Try it
In full and word for word, copy the records that follow.

Material for the task
+ + + +

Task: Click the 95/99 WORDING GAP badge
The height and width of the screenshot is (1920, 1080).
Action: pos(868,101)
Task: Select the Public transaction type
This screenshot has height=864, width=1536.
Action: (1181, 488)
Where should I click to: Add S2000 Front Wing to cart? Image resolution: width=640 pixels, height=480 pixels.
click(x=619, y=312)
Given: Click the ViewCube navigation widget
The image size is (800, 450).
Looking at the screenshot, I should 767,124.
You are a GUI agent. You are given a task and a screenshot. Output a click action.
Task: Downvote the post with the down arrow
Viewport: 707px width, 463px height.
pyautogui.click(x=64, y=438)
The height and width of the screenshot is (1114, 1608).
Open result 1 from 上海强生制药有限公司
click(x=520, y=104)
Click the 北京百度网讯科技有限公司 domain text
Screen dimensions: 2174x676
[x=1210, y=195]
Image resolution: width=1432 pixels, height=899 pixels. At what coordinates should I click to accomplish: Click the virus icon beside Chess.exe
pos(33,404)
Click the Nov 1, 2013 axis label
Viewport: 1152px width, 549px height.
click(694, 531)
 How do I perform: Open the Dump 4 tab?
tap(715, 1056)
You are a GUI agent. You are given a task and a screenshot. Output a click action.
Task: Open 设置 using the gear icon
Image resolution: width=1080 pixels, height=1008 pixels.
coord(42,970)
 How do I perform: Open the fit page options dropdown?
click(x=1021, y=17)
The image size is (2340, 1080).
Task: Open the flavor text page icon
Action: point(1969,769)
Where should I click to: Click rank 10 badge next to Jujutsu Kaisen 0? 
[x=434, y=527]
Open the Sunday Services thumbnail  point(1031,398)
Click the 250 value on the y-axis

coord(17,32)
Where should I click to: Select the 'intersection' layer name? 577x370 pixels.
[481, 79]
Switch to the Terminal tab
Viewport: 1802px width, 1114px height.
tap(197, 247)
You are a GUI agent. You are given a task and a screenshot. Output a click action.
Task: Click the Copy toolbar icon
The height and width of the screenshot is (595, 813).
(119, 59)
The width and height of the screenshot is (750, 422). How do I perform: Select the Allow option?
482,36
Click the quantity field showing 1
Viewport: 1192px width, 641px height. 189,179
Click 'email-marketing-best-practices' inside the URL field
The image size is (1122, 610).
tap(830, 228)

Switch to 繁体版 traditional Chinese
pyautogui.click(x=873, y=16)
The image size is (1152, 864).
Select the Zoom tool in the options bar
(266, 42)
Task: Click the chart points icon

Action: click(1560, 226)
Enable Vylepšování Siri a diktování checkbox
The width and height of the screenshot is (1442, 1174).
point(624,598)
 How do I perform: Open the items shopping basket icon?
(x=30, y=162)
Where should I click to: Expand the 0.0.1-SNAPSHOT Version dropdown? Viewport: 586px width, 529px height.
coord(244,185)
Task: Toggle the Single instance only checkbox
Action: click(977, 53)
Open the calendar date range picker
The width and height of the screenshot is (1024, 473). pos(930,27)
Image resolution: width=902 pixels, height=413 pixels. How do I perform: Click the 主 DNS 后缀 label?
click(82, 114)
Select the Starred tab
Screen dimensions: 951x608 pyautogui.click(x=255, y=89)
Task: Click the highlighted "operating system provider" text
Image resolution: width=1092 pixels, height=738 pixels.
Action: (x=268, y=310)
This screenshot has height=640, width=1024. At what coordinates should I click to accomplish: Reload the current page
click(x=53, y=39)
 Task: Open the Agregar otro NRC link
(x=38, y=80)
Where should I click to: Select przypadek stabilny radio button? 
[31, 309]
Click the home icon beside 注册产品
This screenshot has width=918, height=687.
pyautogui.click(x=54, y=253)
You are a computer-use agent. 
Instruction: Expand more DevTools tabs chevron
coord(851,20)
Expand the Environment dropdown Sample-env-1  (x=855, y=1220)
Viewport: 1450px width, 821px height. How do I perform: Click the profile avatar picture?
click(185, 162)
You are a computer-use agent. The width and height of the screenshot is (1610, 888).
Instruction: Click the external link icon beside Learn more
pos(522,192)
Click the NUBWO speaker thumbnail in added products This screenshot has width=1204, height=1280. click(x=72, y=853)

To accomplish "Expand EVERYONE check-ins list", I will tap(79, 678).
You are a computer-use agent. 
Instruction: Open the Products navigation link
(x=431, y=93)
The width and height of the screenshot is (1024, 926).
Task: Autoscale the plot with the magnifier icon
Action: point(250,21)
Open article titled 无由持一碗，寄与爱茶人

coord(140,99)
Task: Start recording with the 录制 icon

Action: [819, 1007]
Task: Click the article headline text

+ + + +

Task output
Task: Click the 95/99 WORDING GAP badge
The height and width of the screenshot is (1920, 1080).
Action: pos(868,101)
Task: Select the Public transaction type
This screenshot has height=864, width=1536.
Action: (1181, 488)
Where should I click to: Add S2000 Front Wing to cart? Image resolution: width=640 pixels, height=480 pixels.
click(x=619, y=312)
Given: Click the ViewCube navigation widget
The image size is (800, 450).
Looking at the screenshot, I should 767,124.
You are a GUI agent. You are given a task and a screenshot. Output a click action.
Task: Downvote the post with the down arrow
Viewport: 707px width, 463px height.
pyautogui.click(x=64, y=438)
The height and width of the screenshot is (1114, 1608).
Open result 1 from 上海强生制药有限公司
click(x=520, y=104)
Click the 北京百度网讯科技有限公司 domain text
Screen dimensions: 2174x676
[x=1210, y=195]
Image resolution: width=1432 pixels, height=899 pixels. At what coordinates should I click to accomplish: Click the virus icon beside Chess.exe
pos(33,404)
Click the Nov 1, 2013 axis label
Viewport: 1152px width, 549px height.
click(694, 531)
 How do I perform: Open the Dump 4 tab?
tap(715, 1056)
You are a GUI agent. You are given a task and a screenshot. Output a click action.
Task: Open 设置 using the gear icon
Image resolution: width=1080 pixels, height=1008 pixels.
coord(42,970)
 How do I perform: Open the fit page options dropdown?
click(x=1021, y=17)
The image size is (2340, 1080).
Task: Open the flavor text page icon
Action: point(1969,769)
Where should I click to: Click rank 10 badge next to Jujutsu Kaisen 0? 
[x=434, y=527]
Open the Sunday Services thumbnail  point(1031,398)
Click the 250 value on the y-axis

coord(17,32)
Where should I click to: Select the 'intersection' layer name? 577x370 pixels.
[481, 79]
Switch to the Terminal tab
Viewport: 1802px width, 1114px height.
tap(197, 247)
You are a GUI agent. You are given a task and a screenshot. Output a click action.
Task: Click the Copy toolbar icon
The height and width of the screenshot is (595, 813).
(119, 59)
The width and height of the screenshot is (750, 422). How do I perform: Select the Allow option?
482,36
Click the quantity field showing 1
Viewport: 1192px width, 641px height. 189,179
Click 'email-marketing-best-practices' inside the URL field
The image size is (1122, 610).
tap(830, 228)

Switch to 繁体版 traditional Chinese
pyautogui.click(x=873, y=16)
The image size is (1152, 864).
Select the Zoom tool in the options bar
(266, 42)
Task: Click the chart points icon

Action: click(1560, 226)
Enable Vylepšování Siri a diktování checkbox
The width and height of the screenshot is (1442, 1174).
point(624,598)
 How do I perform: Open the items shopping basket icon?
(x=30, y=162)
Where should I click to: Expand the 0.0.1-SNAPSHOT Version dropdown? Viewport: 586px width, 529px height.
coord(244,185)
Task: Toggle the Single instance only checkbox
Action: click(977, 53)
Open the calendar date range picker
The width and height of the screenshot is (1024, 473). pos(930,27)
Image resolution: width=902 pixels, height=413 pixels. How do I perform: Click the 主 DNS 后缀 label?
click(82, 114)
Select the Starred tab
Screen dimensions: 951x608 pyautogui.click(x=255, y=89)
Task: Click the highlighted "operating system provider" text
Image resolution: width=1092 pixels, height=738 pixels.
Action: (x=268, y=310)
This screenshot has height=640, width=1024. At what coordinates should I click to accomplish: Reload the current page
click(x=53, y=39)
 Task: Open the Agregar otro NRC link
(x=38, y=80)
Where should I click to: Select przypadek stabilny radio button? 
[31, 309]
Click the home icon beside 注册产品
This screenshot has width=918, height=687.
pyautogui.click(x=54, y=253)
You are a computer-use agent. 
Instruction: Expand more DevTools tabs chevron
coord(851,20)
Expand the Environment dropdown Sample-env-1  (x=855, y=1220)
Viewport: 1450px width, 821px height. How do I perform: Click the profile avatar picture?
click(185, 162)
You are a computer-use agent. The width and height of the screenshot is (1610, 888).
Instruction: Click the external link icon beside Learn more
pos(522,192)
Click the NUBWO speaker thumbnail in added products This screenshot has width=1204, height=1280. click(x=72, y=853)

To accomplish "Expand EVERYONE check-ins list", I will tap(79, 678).
You are a computer-use agent. 
Instruction: Open the Products navigation link
(x=431, y=93)
The width and height of the screenshot is (1024, 926).
Task: Autoscale the plot with the magnifier icon
Action: point(250,21)
Open article titled 无由持一碗，寄与爱茶人

coord(140,99)
Task: Start recording with the 录制 icon

Action: [819, 1007]
Task: Click the article headline text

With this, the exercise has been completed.